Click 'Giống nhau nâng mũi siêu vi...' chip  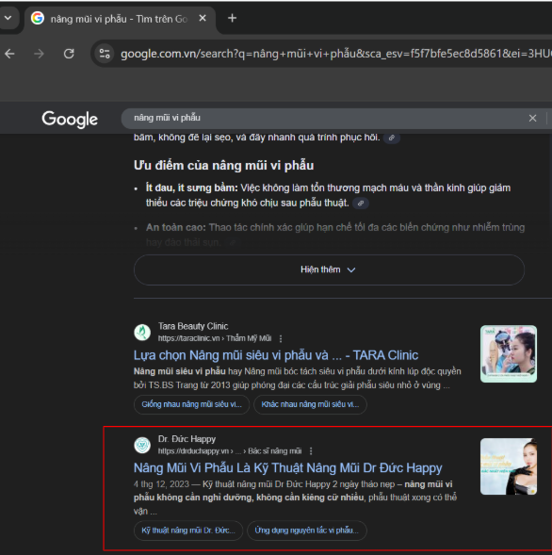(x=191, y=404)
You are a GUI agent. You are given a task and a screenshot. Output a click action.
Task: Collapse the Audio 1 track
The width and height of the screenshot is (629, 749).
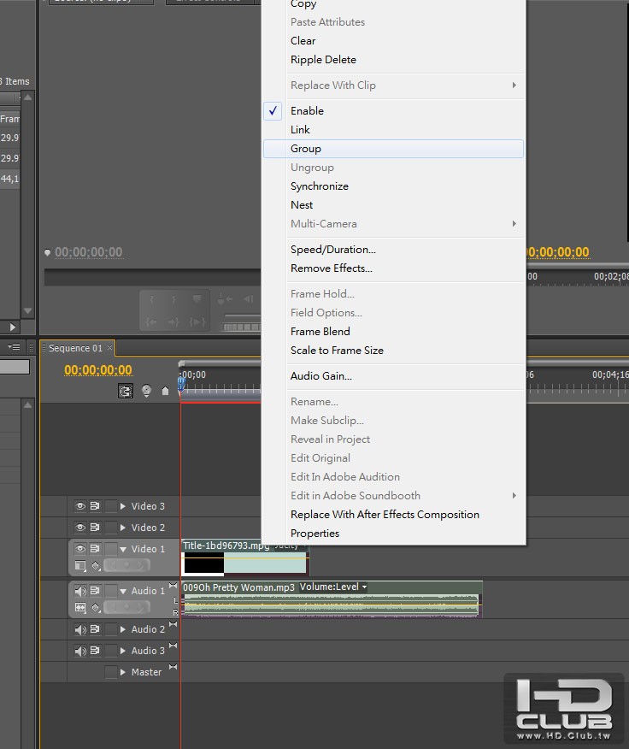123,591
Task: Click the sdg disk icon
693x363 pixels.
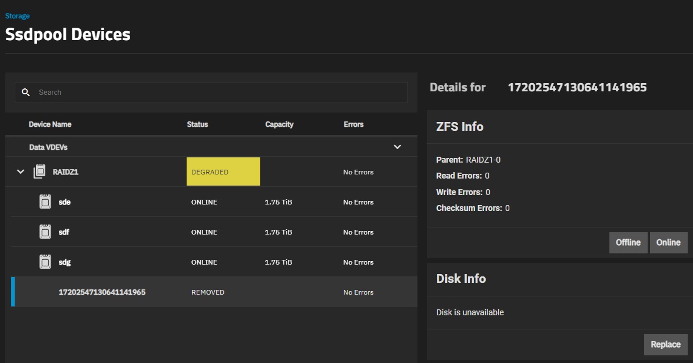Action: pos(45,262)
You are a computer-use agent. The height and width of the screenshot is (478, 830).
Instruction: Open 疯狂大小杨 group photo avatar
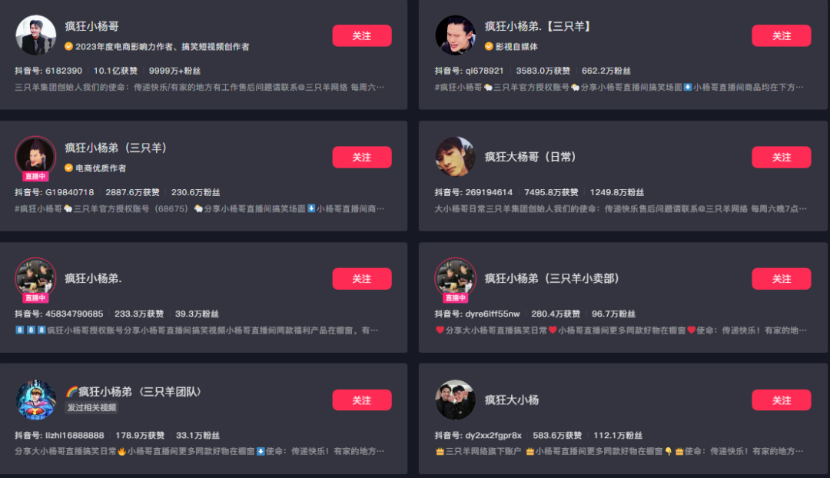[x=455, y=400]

...

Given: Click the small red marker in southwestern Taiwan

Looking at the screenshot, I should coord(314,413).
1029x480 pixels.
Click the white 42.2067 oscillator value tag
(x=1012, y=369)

**Task goal**
State only the number of lines in these entries that contain "agent".

**Output**
2